2   T. K. Kragas, F. X. Bostick, C. Mayeu, D. L. Gysling and A. M. van der Spek, “Downhole fiber-optic multiphase flowmeter: Design, operating principle, and testing, SPE paper 77655, presented at the SPE Annual Technical Conference and Exhibition, San Antonio, Texas, Sept. 29-Oct. 2, 2002.
3   B. Sandey, et al, “Improved reservoir management with intelligent multi-zone WAG injectors and downhole optical flow monitoring, SPE paper 95843, presented at the SPE Annual Technical Conference and Exhibition, Dallas, Oct. 9-12, 2005.

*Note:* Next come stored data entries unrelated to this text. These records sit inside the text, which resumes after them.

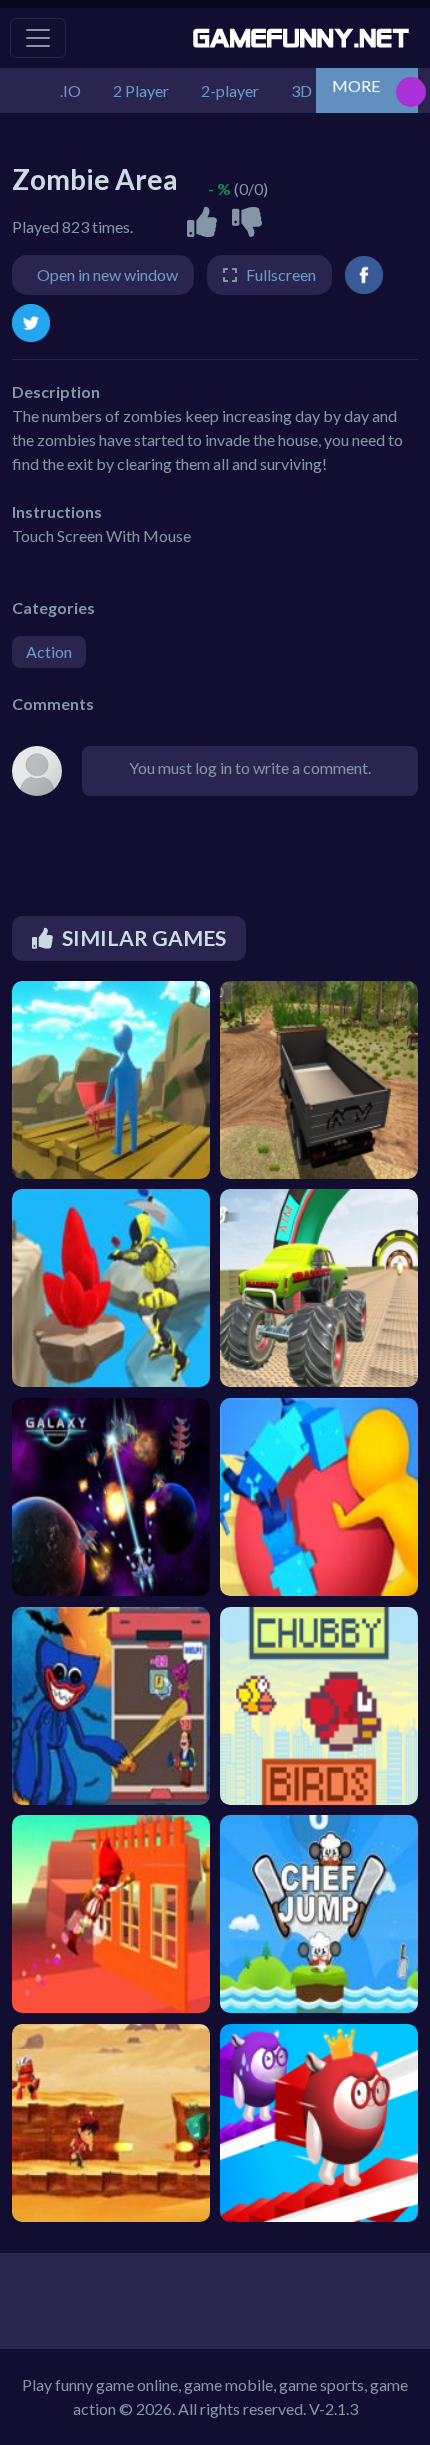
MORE (356, 85)
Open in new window (107, 274)
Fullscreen (281, 274)
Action (49, 651)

This paper was prepared for presentation at the 15th SPE Middle East Oil & Gas Show and Conference, Bahrain International Exhibition Centre, Kingdom of Bahrain, March 11-14, 2007.


THE AUTHORS


Fahad Al-Bani works in the Drilling Engineering Department of the Development Drilling Engineering Division at Saudi Aramco. In 1996, he earned a BS degree in Petroleum Engineering from King Saud University, Riyadh, Saudi Arabia. After that, Mr. Al-Bani went to work for Saudi Aramco as a drilling engineer. In 2005, he was promoted to the position of drilling engineering supervisor for HRDH Inc-III within Saudi Aramco. He has been a member of SPE since 1998.


 

Adam Anderson is the product line manger for Intelligent Well Systems in Saudi Arabia for Baker Oil Tools. Prior to holding this position, he was the global product line manager for Intelligent Well Systems, Flow Control and Gas Lift, based in Houston. In his short time with Baker Oil Tools, Mr. Anderson has focused on growing the Intelligent Well product line. Prior to joining Baker Oil Tools, Mr. Anderson worked in a variety of operations and sales roles for PES/WellDynamics. He earned a BS degree in Petroleum Engineering from Colorado School of Mines.


 

Yaser Aubed is the marketing and sales manager for Baker Oil Tools, Saudi Arabia. Before holding this position, he was the marketing manager for Baker Oil Tools in Abu Dhabi, UAE. He also has served as a district engineer for Baker Oil Tools’ Abu Dhabi, Dubai and Qatar districts. During his career with the company, Mr. Aubed has supported marketing and operations, focusing on growing the market share of product lines and technologies, such as Open Hole and Cased Hole Completions, Reservoir Optimized Completions, Liner Hangers and Liner Applications, R&S and Wellbore Intervention. Before joining Baker Oil Tools, he earned his MS.c. in Petroleum Engineering from the Mining and Oil Production Institute, University of Miskolc, Hungary.


 

Espen S. Johansen is global product line manager for Optical Flow Measurement at Weatherford International. Dr. Johansen has been with Weatherford for five years, and is active in development and commercialization of Optical In-Well Sensing Technologies. He holds a PhD in Aerospace Engineering from Texas A&M University, where NASA and the Air Force Office of Scientific Research (AFOSR) funded his research on unsteady aerodynamics.